Economist Mary Daly: 'Bloom Where You’re Planted'

figlio_daly_loescnherDean David Figlio (l), Mary Daly, Ray Loeschner

Entry-level workers should recognize that “non-traditional paths are very valuable,” economist Mary Daly said during the Loeschner Leadership lecture, Alan Perez wrote in the Daily Northwestern.

“People from various backgrounds don’t understand how much they have to offer because they’re not exactly going down a linear path,” said Daly, president and chief executive officer of the Federal Reserve Bank of San Francisco.

Personally, Daly thought she’d overcome her own unconventional background and transform herself. “But it wasn’t until I was brave enough to bring my whole self to work – my ideas, my questions -- that my career took off.”

Fresh off a commencement speech at Syracuse University, Daly spoke with SESP Dean David Figlio in Annenberg Hall as part of the School of Education and Social Policy’s (SESP) Nancy and Ray Loeschner Lecture Series.

The first-term Fed president, who dropped out of high school before receiving her general education development (GED) diploma, called for an “inclusionary” economy that takes advantage of diverse backgrounds, Perez wrote.

Daly, a labor economist whose research includes income inequality and the black-white wage gap, also argued for greater investment in education and more racial and gender diversity in the economics profession. She’s been a prominent voice in addressing the field’s “diversity crisis.”

“Policy reflects the people who make it,” Daly said. “If you have only one type of person around the table making the policy, you’re going to miss a lot of the problems that other people would see. And you’re certainly going to miss the unique solutions they’d be able to offer.”

"The Study of Humans"

A Missouri native, Daly dropped out of school at age 15 and worked at doughnut shops and Target to cobble together a full-time salary. She eventually received her GED and a bachelor's degree in economics and philosophy from the University of Missouri-Kansas City in 1985.

She later earned a master's degree from the University of Illinois Urbana-Champaign in 1987 and a doctorate in economics from Syracuse in 1994. She completed a National Institute on Aging post-doctoral fellowship at Northwestern in 1996.

Figlio_dayHer journey, however, was a “crooked one,” she said, adding that she wouldn’t be where she is today if it hadn’t been for Betsy Bane, a mentor who told her to get a GED and paid for her first semester at the University of Missouri-Kansas City.

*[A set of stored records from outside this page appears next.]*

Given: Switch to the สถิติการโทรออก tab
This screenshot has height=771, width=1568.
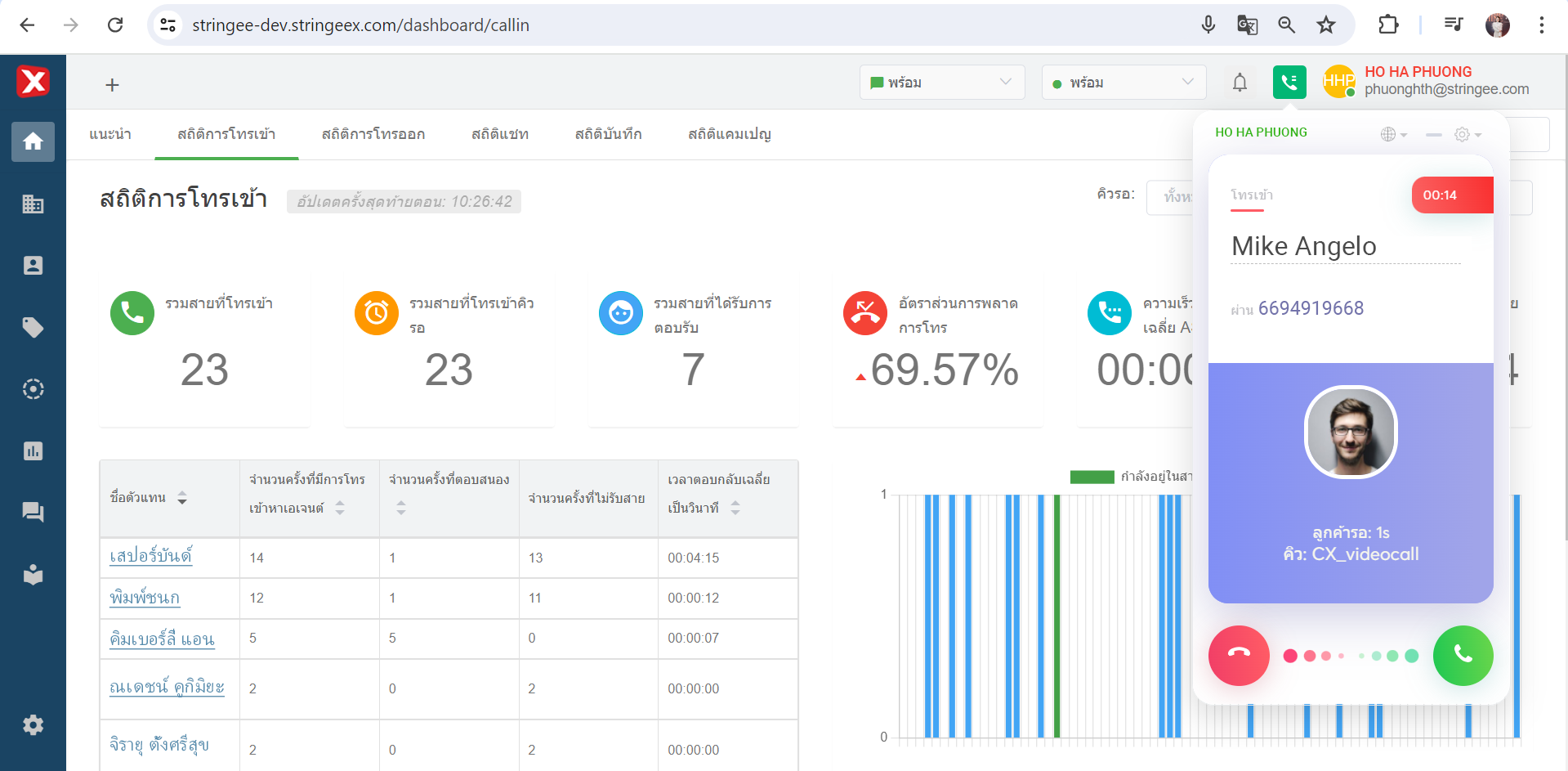Looking at the screenshot, I should click(x=373, y=134).
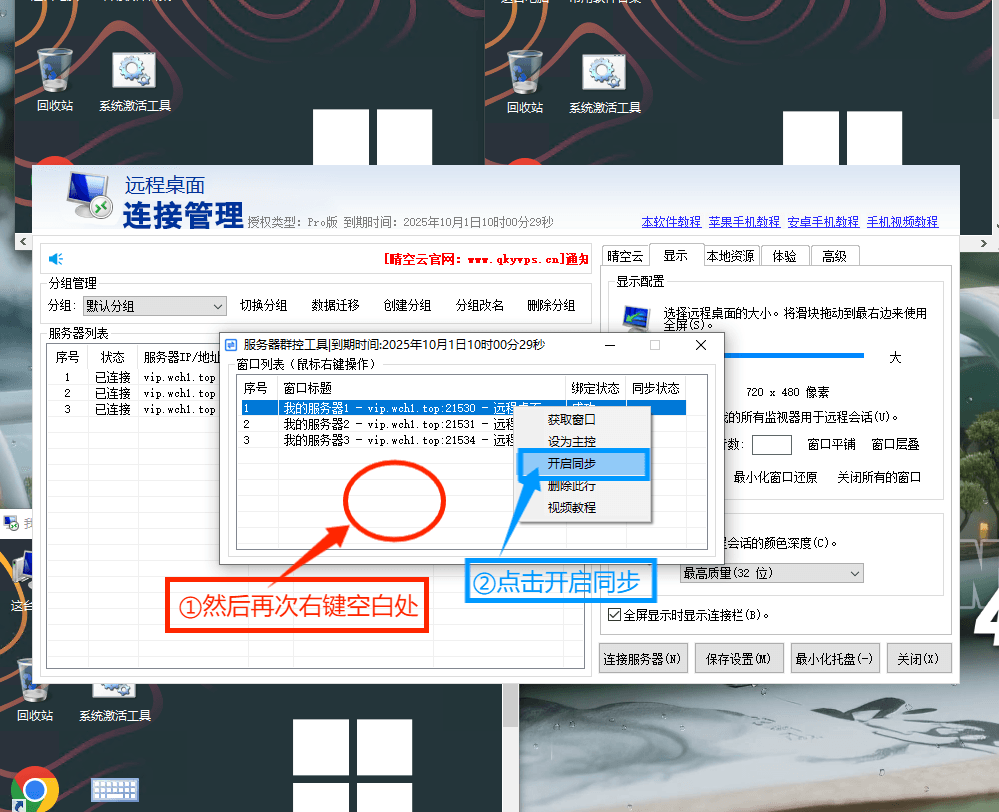This screenshot has width=999, height=812.
Task: Click the 创建分组 button
Action: (407, 306)
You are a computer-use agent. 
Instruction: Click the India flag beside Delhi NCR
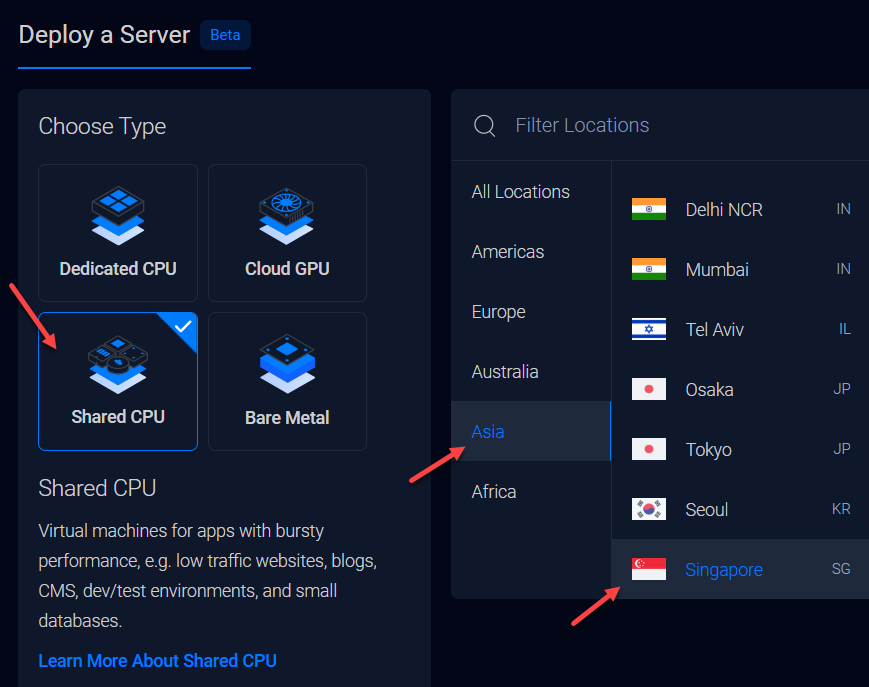coord(648,209)
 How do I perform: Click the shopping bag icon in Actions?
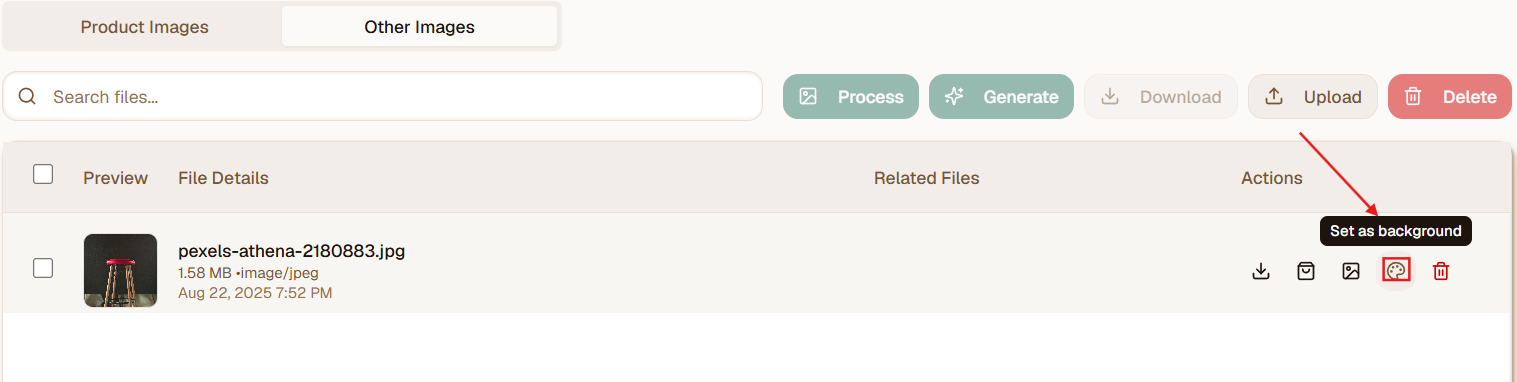pyautogui.click(x=1306, y=270)
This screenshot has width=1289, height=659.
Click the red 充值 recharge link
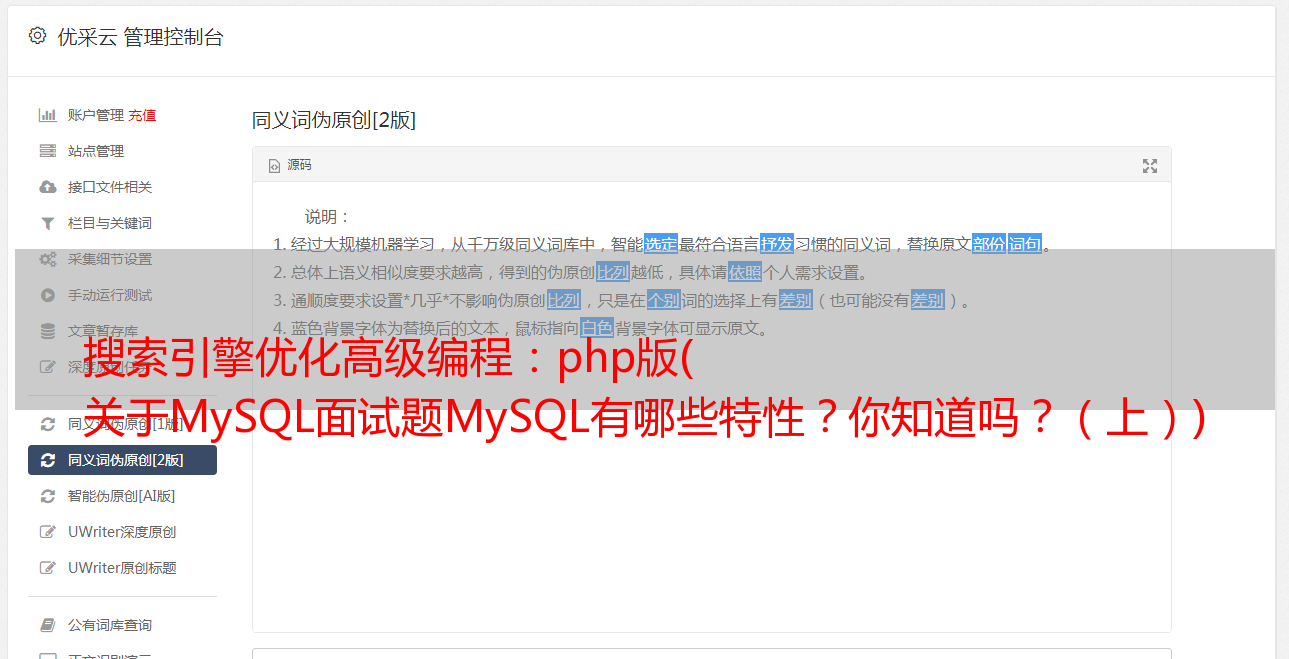tap(142, 115)
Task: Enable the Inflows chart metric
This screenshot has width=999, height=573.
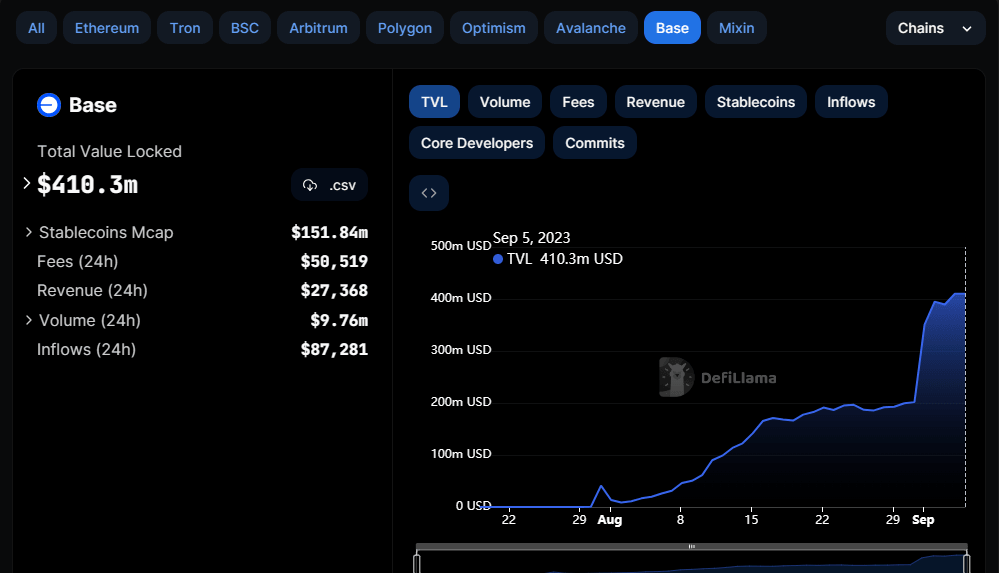Action: pyautogui.click(x=851, y=102)
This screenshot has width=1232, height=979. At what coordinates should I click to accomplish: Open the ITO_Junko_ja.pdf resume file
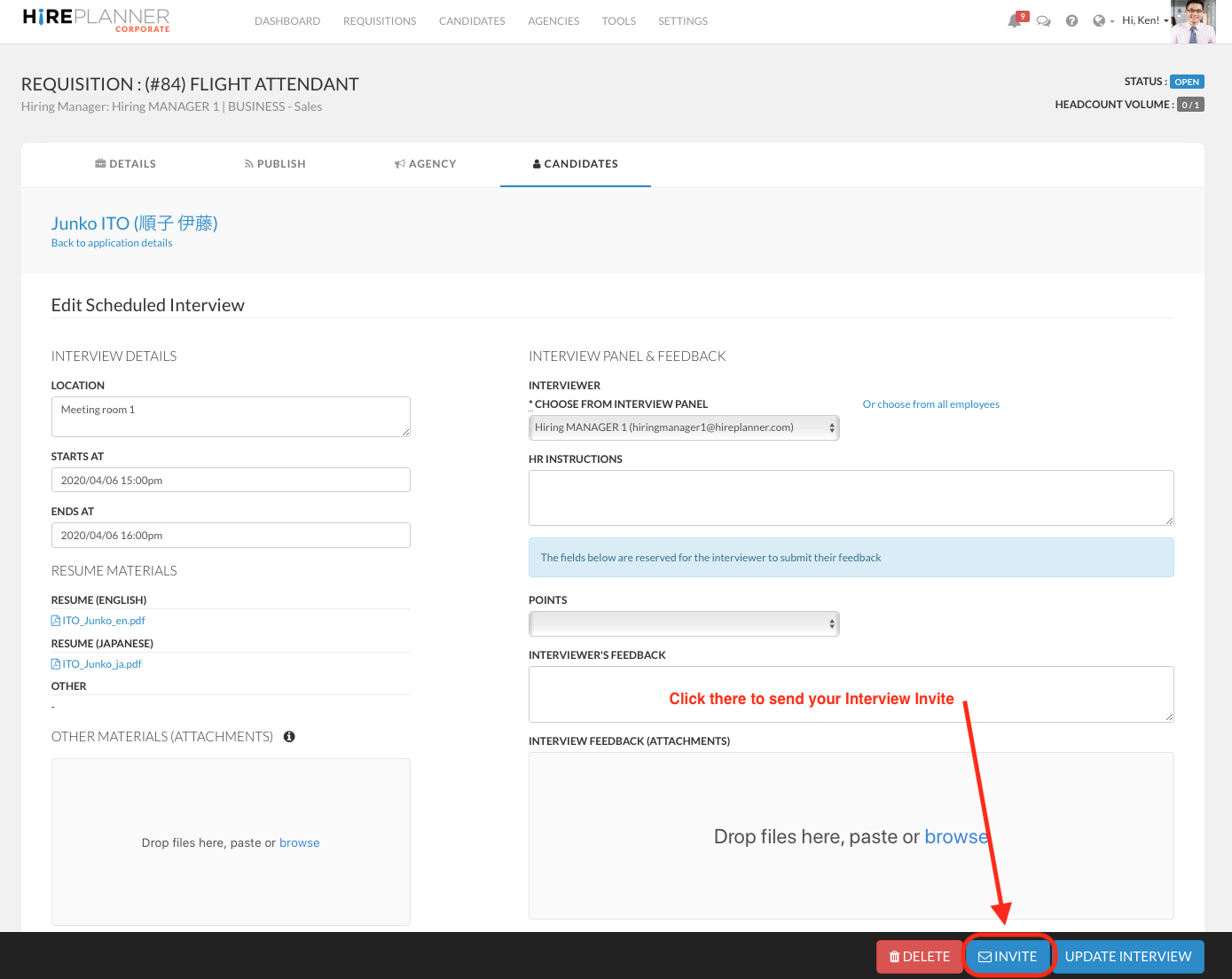point(101,664)
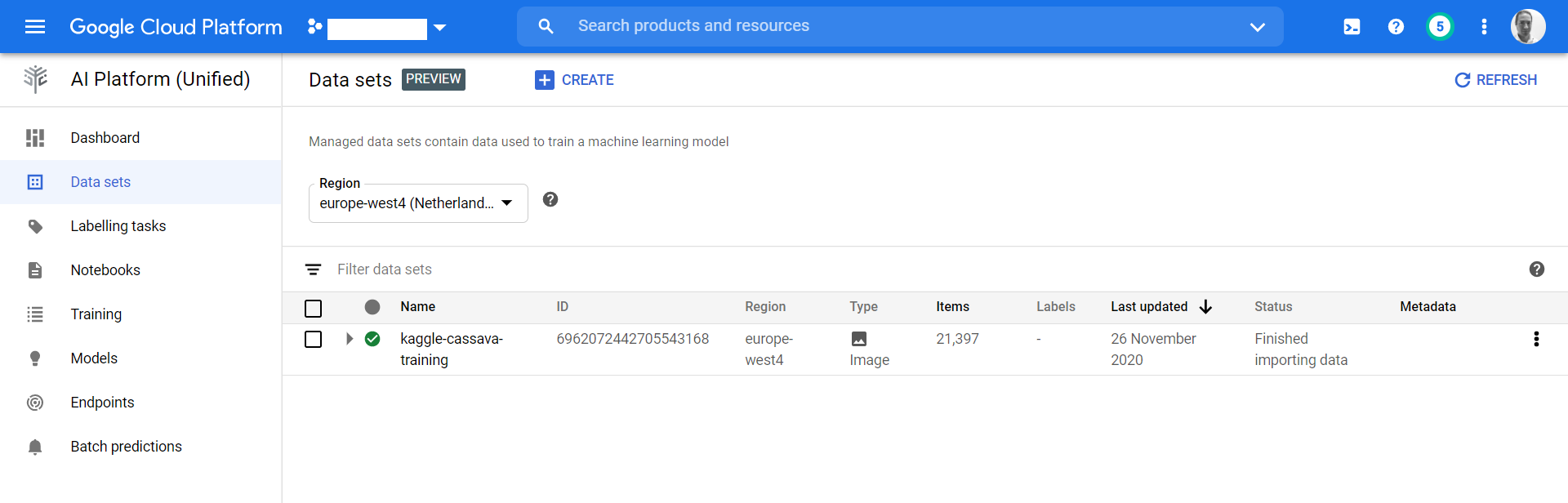The image size is (1568, 503).
Task: Go to Labelling tasks in sidebar
Action: [118, 226]
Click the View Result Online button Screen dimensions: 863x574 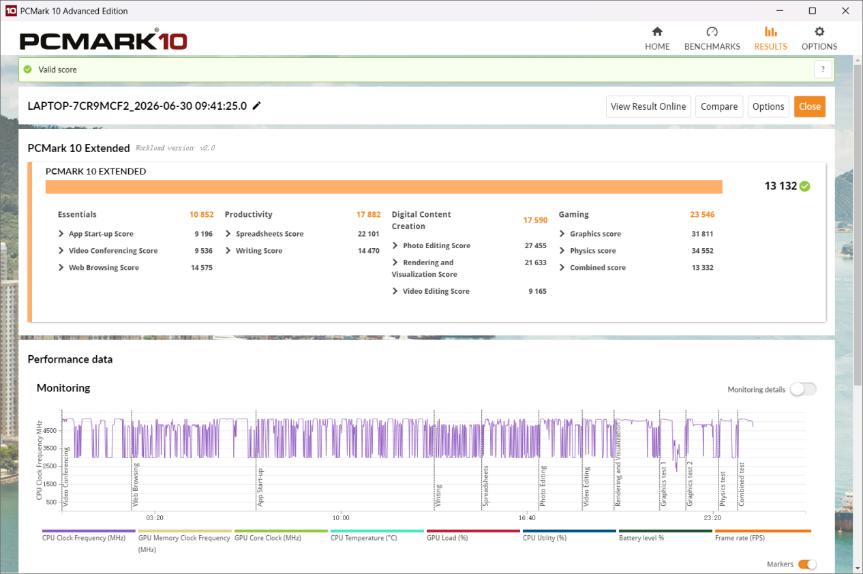tap(648, 106)
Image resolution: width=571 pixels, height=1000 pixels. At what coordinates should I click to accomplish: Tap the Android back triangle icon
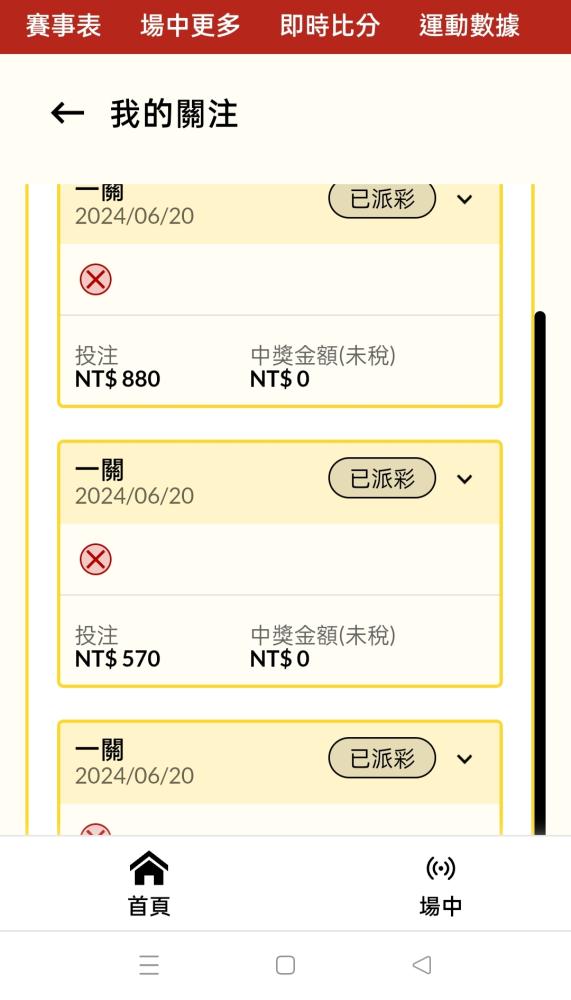pos(422,965)
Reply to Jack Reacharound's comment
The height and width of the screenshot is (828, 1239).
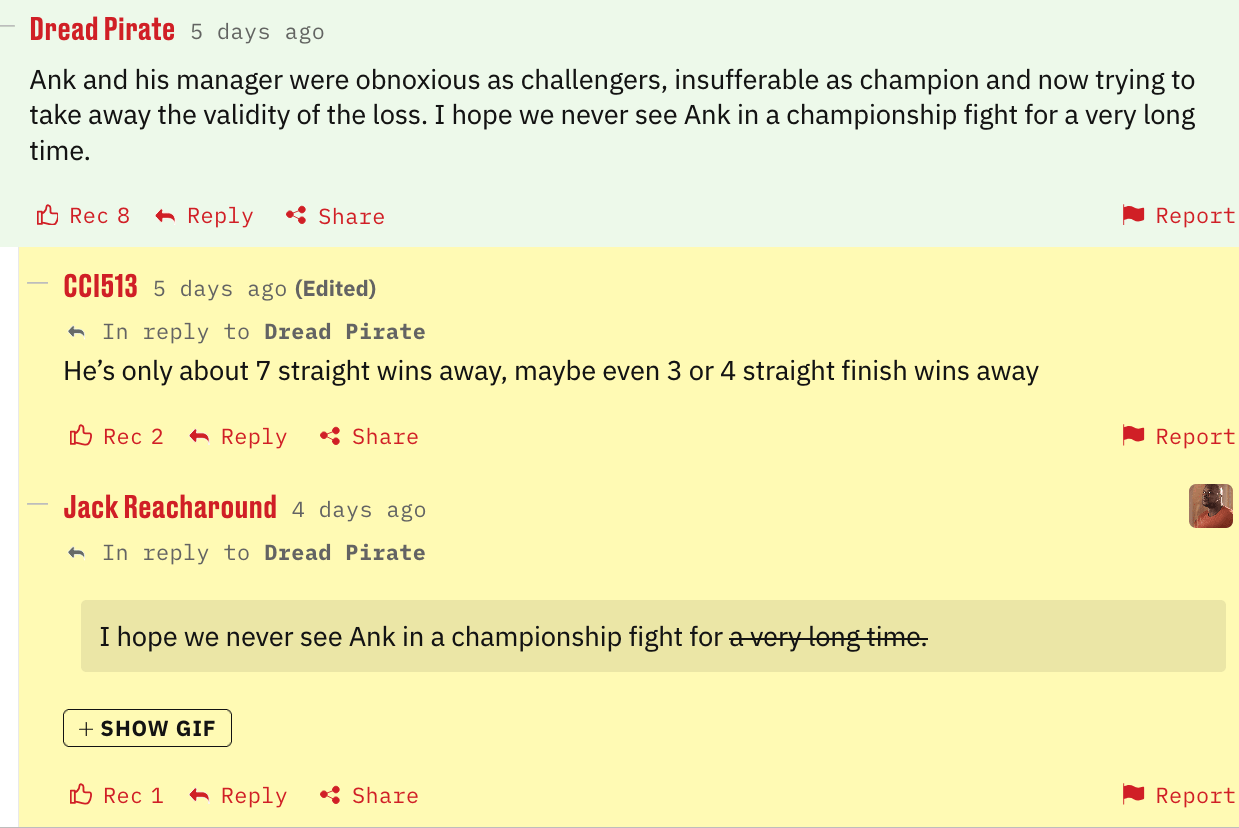pos(240,796)
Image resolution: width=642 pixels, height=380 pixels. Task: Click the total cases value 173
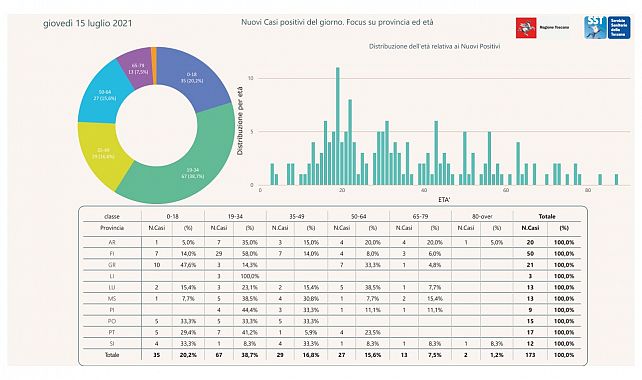coord(530,355)
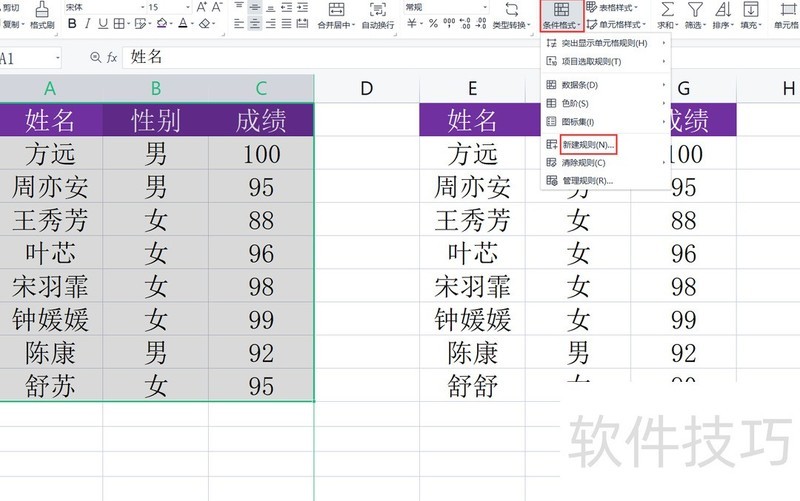The width and height of the screenshot is (800, 501).
Task: Expand the number format dropdown showing 常规
Action: 484,6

“I was struggling, my life was in chaos, and Betsy said to me, ‘Mary, you have to bloom where you are planted,’ and then she started investing in my learning,” Daly said. “The key was accepting my situation. Betsy told me, ‘yes, you had a bad draw, but you have one life to live; don’t let them define it.’”

“I had so many people like Betsy in my life,” Daly said. “Sometimes it just takes one person at a critical moment to say ‘yes…and.’”

At the Fed, Daly is interested in how monetary policy interacts with people’s lives and demystifying economics through online education tools, videos, and podcasts. Producing her new podcast “Zip Code Economies” has been a “transformative experience,” because it lets her interact with people in the field, she said

She approaches economics as the “study of people” and believes everyone has the power to change a life. “You have no idea who you are influencing,” Daly said. “Believe that when you are doing right, and you are kind and curious, you will be affecting people and ultimately policy.”

Her advice to students? Focus on small wins; then start scaling. “When you see a problem and you can participate in a solution, you can continue to move the needle every day,” she said.

Daly was the sixth speaker in the program, which presents visionary leaders in education and other fields. In April, Eve Ewing, the author of Ghosts in the Schoolyardtalked about leadership, racial trauma and more with Dean Figlio.

In addition to Ewing, previous speakers in the Loeschner Leadership Series include alumnus Chuck Friedman (BS88) of Microsoft (2018); economist Mischa Fisher (2018); Eva Moskowitz (2015), founder and CEO of Success Academy Charter Schools; and Wendy Kopp (2013), founder of Teach for America.

The lecture, designed to connect students from around Northwestern with talented leaders in a range of industries was established with a gift from SESP alumnus Ray Loeschner (MA57) of Grand Rapids, Michigan, the former president of Olivet University and a trailblazer in higher education. Loeschner, who attends every lecture, also received his PhD from Northwestern in 1962 and served as an assistant football and track coach.